Dans une capitale où l’urbanisation rapide réduit les espaces cultivables, l’agriculture urbaine devient un levier essentiel pour améliorer l’alimentation des ménages. Les chiffres restent préoccupants : 37% des enfants de moins de cinq ans souffrent de retard de croissance et plus d’un quart des femmes en âge de procréer sont anémiées. Face à ces défis, le projet Aintsoa accompagne depuis 2023 plus de 800 familles vulnérables, en plaçant les femmes au cœur de la stratégie.
L’approche repose sur l’idée de produire davantage de légumes en ville, même lorsque l’espace est limité. Les ménages ont été organisés en groupes et ont désigné, au sein de chacun, une Femme Relais de l’Agriculture Urbaine (FRAU). Ces femmes, bénévoles, ont pour mission de promouvoir l’agriculture urbaine dans leurs quartiers, d’encourager les familles à poursuivre leurs activités de jardinage et de susciter l’adoption de ces pratiques par d’autres.

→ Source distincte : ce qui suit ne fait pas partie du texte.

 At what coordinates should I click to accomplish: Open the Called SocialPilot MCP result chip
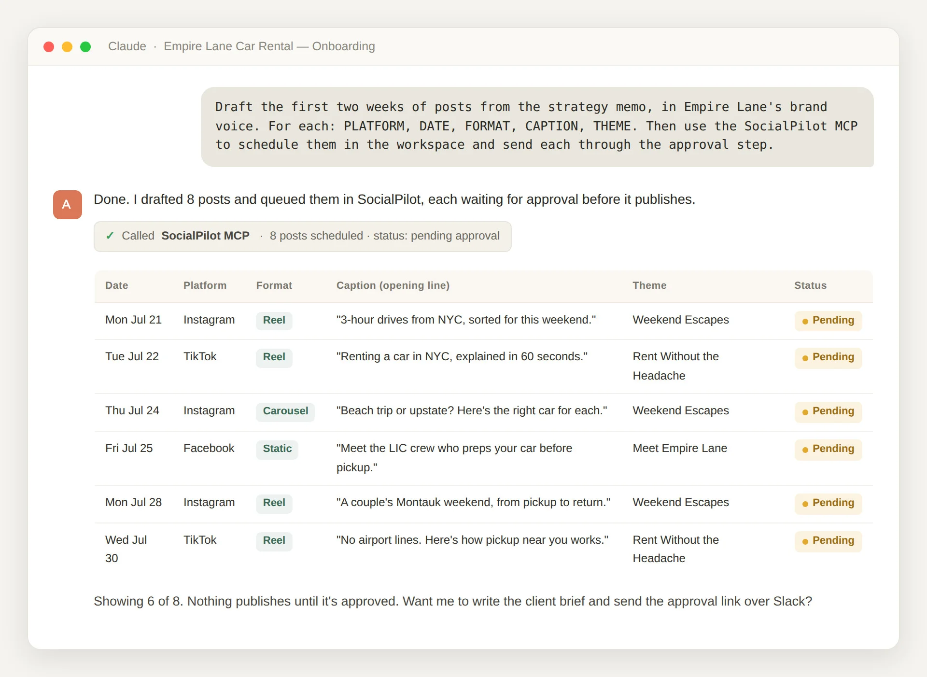303,237
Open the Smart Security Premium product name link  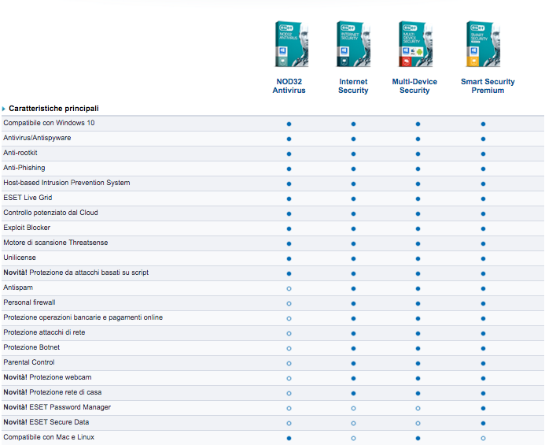(x=488, y=86)
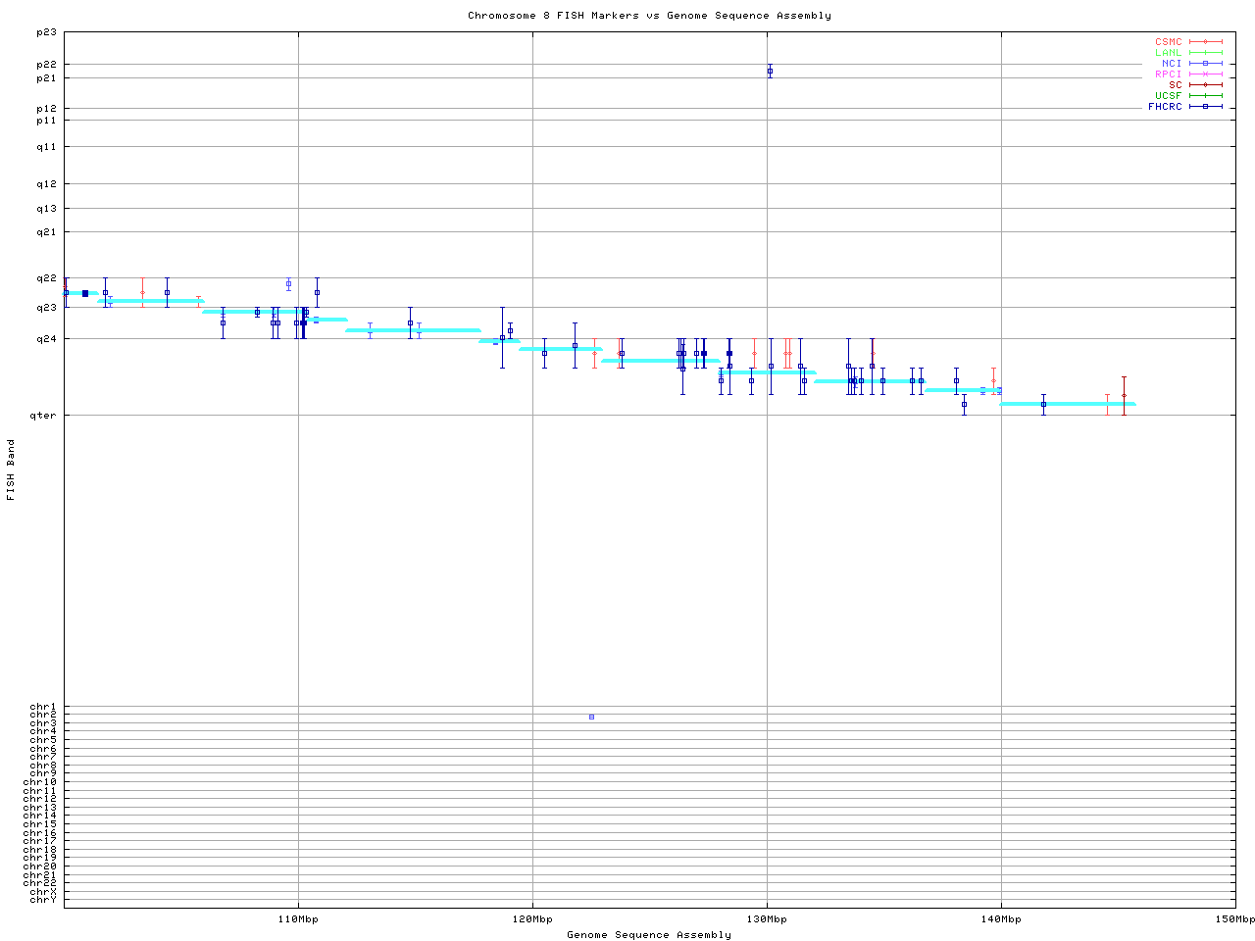Click the cyan band segment ending near 145Mbp
1255x941 pixels.
pos(1069,404)
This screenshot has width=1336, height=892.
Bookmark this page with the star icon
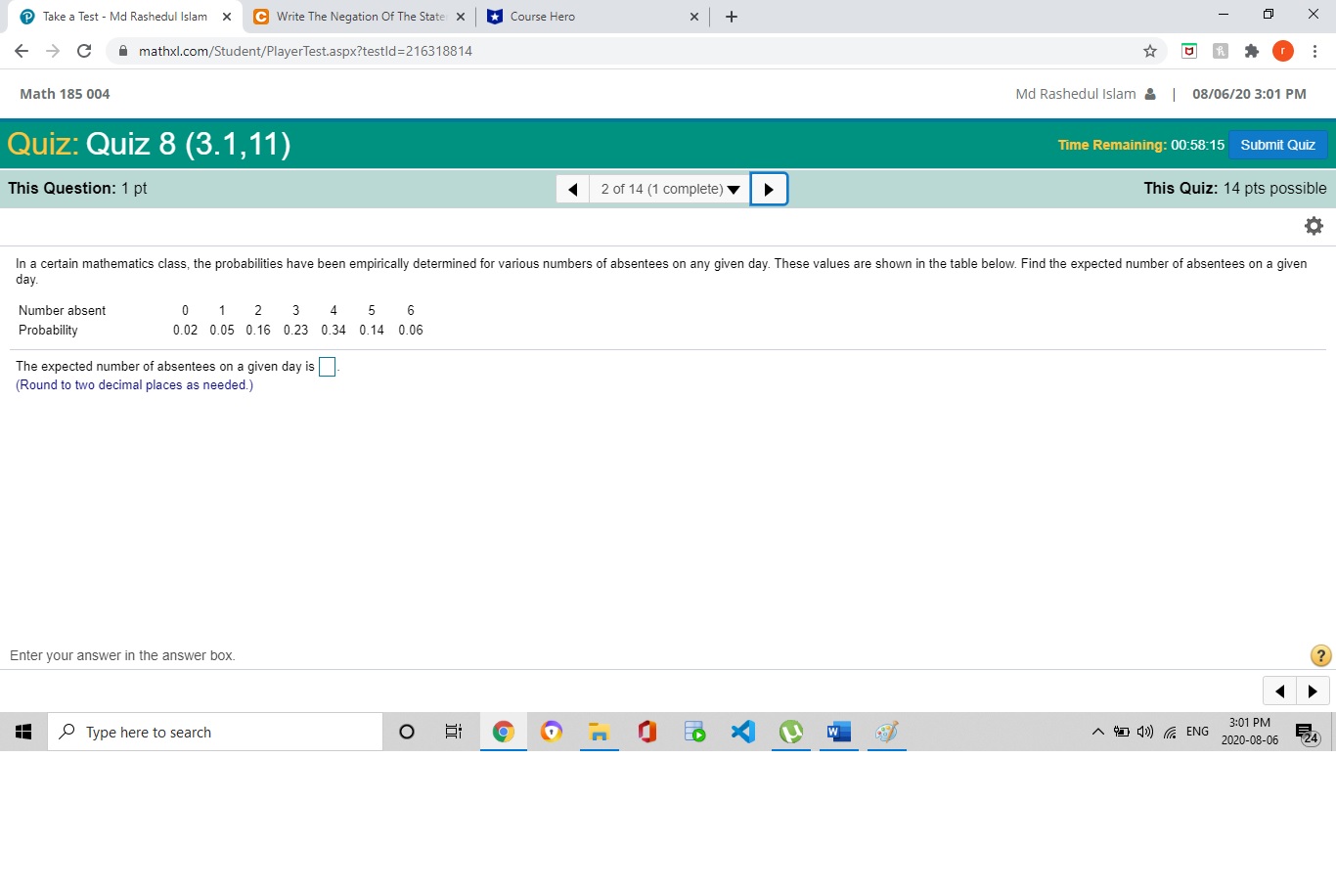point(1150,50)
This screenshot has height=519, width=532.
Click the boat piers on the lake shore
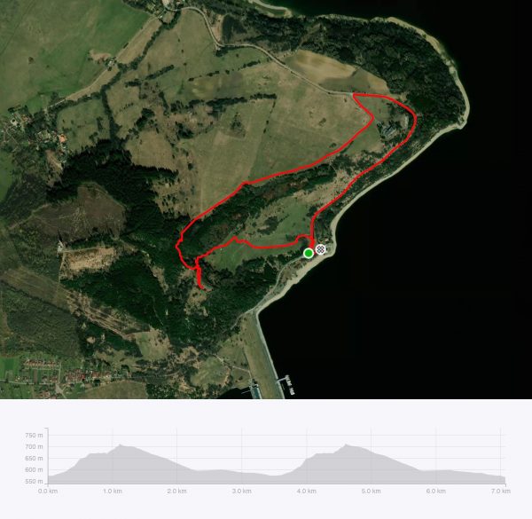tap(286, 385)
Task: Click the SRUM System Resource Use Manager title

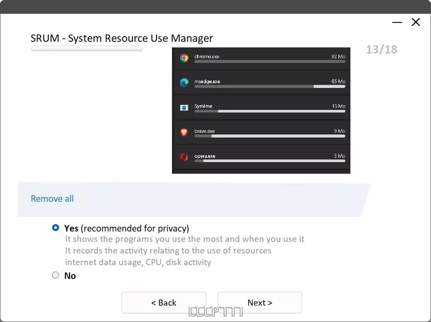Action: click(121, 38)
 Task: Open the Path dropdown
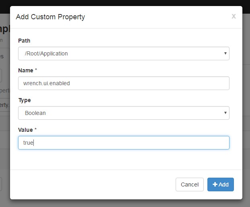point(123,53)
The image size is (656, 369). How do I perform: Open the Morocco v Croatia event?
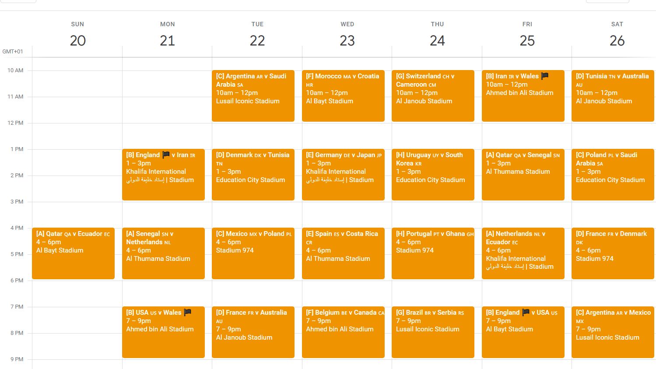[343, 95]
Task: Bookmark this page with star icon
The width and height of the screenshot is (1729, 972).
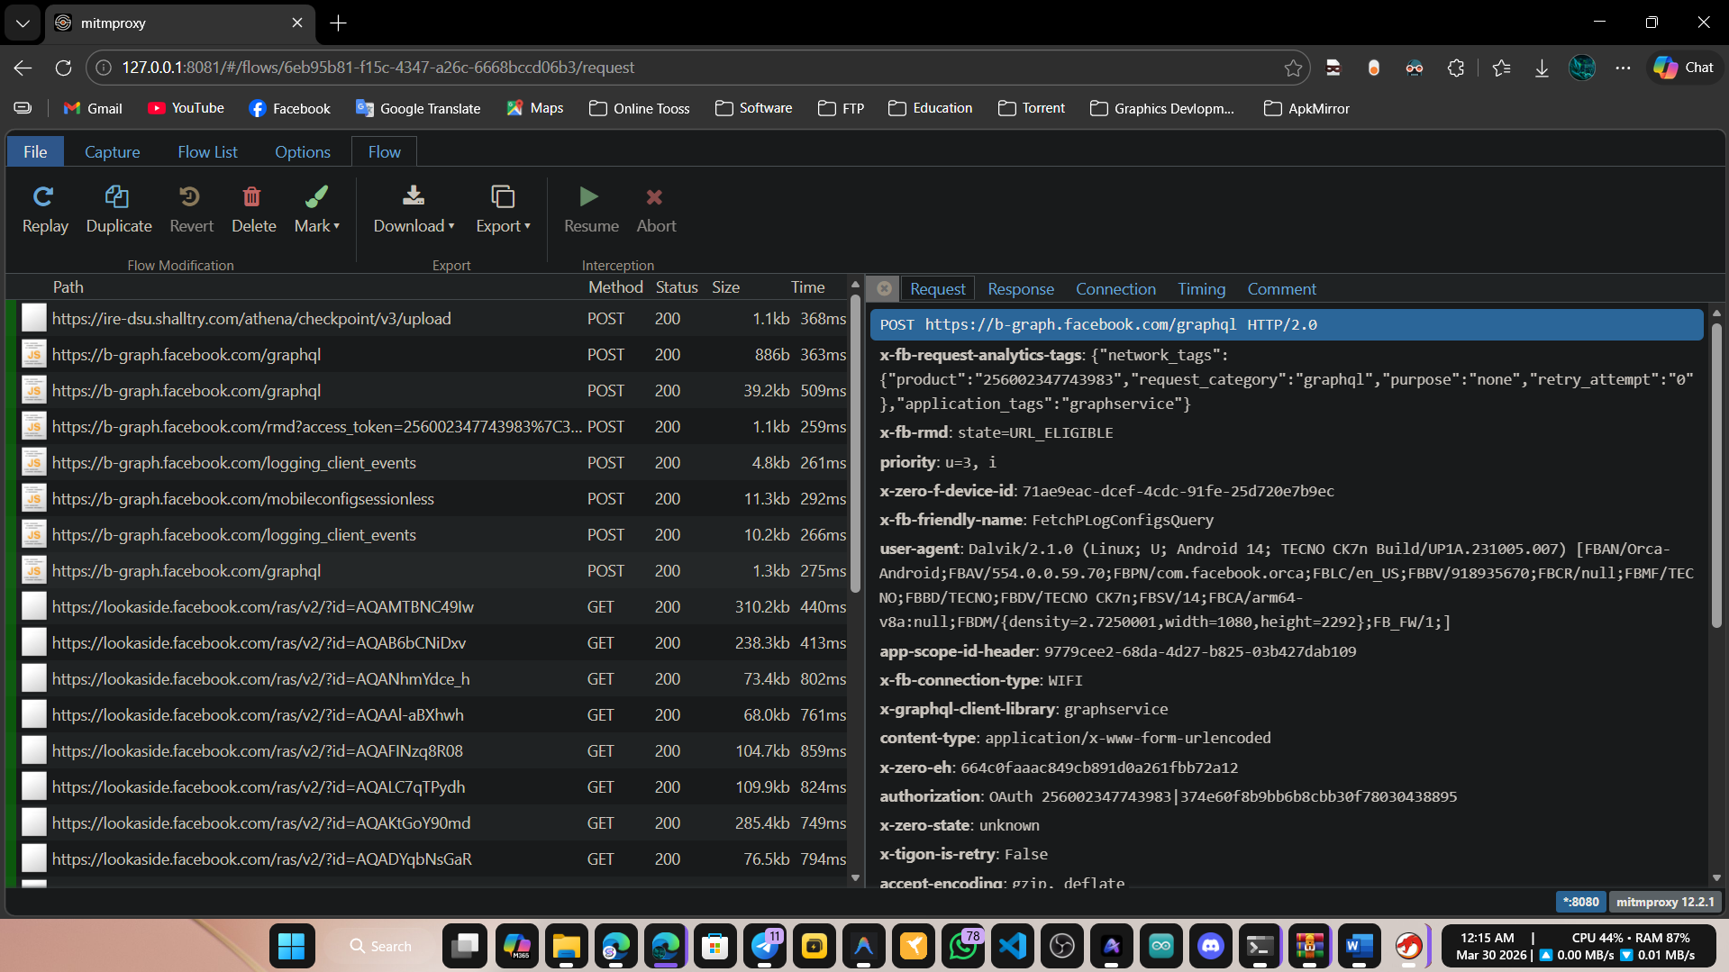Action: pyautogui.click(x=1293, y=68)
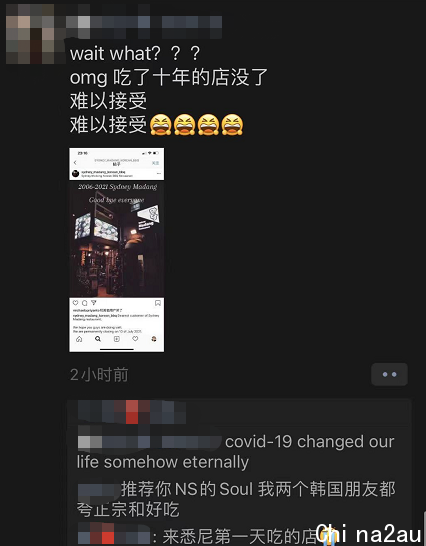426x546 pixels.
Task: Tap the magnifier search icon in the Instagram bar
Action: click(x=98, y=339)
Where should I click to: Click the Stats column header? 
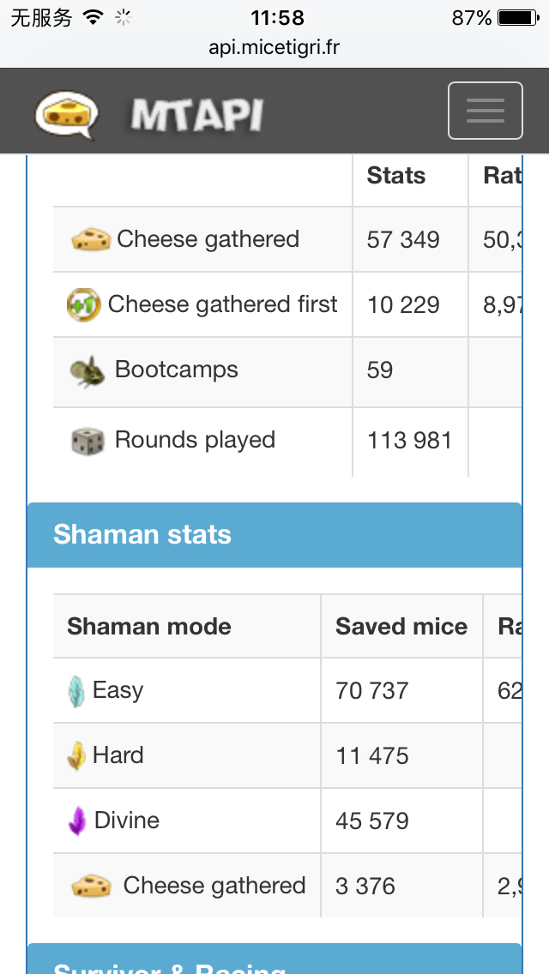pos(396,176)
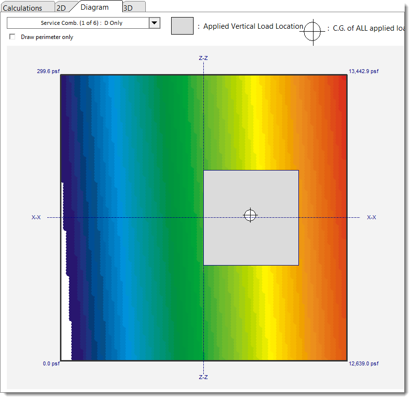Click the gray Applied Vertical Load Location box

tap(182, 26)
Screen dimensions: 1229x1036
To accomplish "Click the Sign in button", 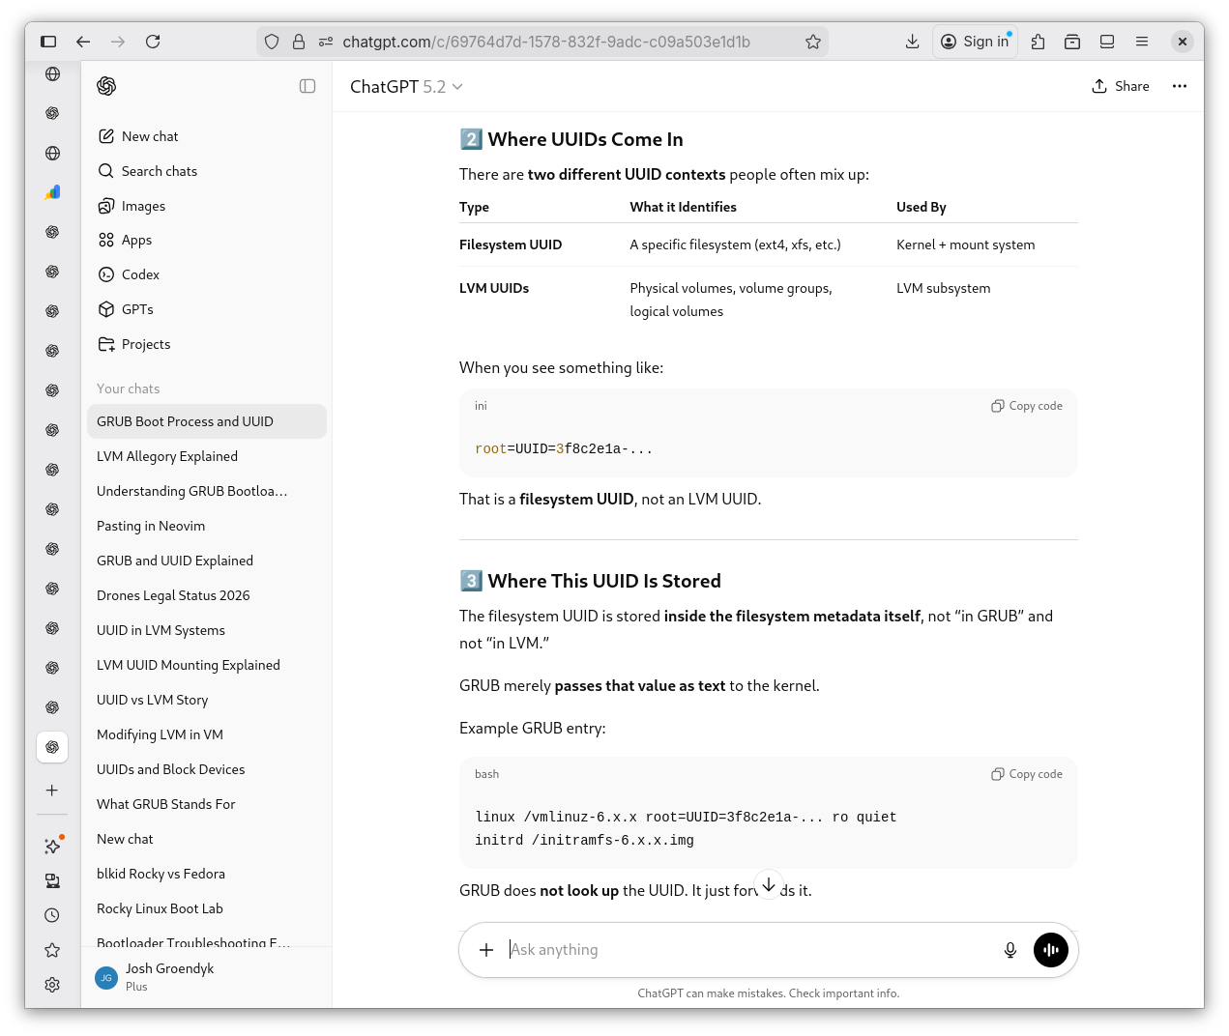I will [975, 42].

Le projet franchit une étape majeure avec la sortie officielle de 103 FRAU, portée hier par le Gret, en partenariat avec la Commune urbaine d’Antananarivo, et financée par l’AFD. Formées au leadership féminin et aux techniques de jardinage urbain, elles deviennent de véritables ambassadrices du bio, dans un contexte où la santé impose de bannir les engrais chimiques. « Pas d’engrais chimiques, uniquement du compost et du fumier de bœuf », ont-elles témoigné, affirmant leur engagement pour une agriculture saine et durable durant la cérémonie d’hier.
Équipées de kits de sensibilisation, elles incarnent une dynamique citoyenne qui dépasse le projet. La CUA est désormais appelée à poursuivre leur accompagnement technique afin de pérenniser les acquis et de renforcer la sécurité alimentaire des quartiers d’Antananarivo.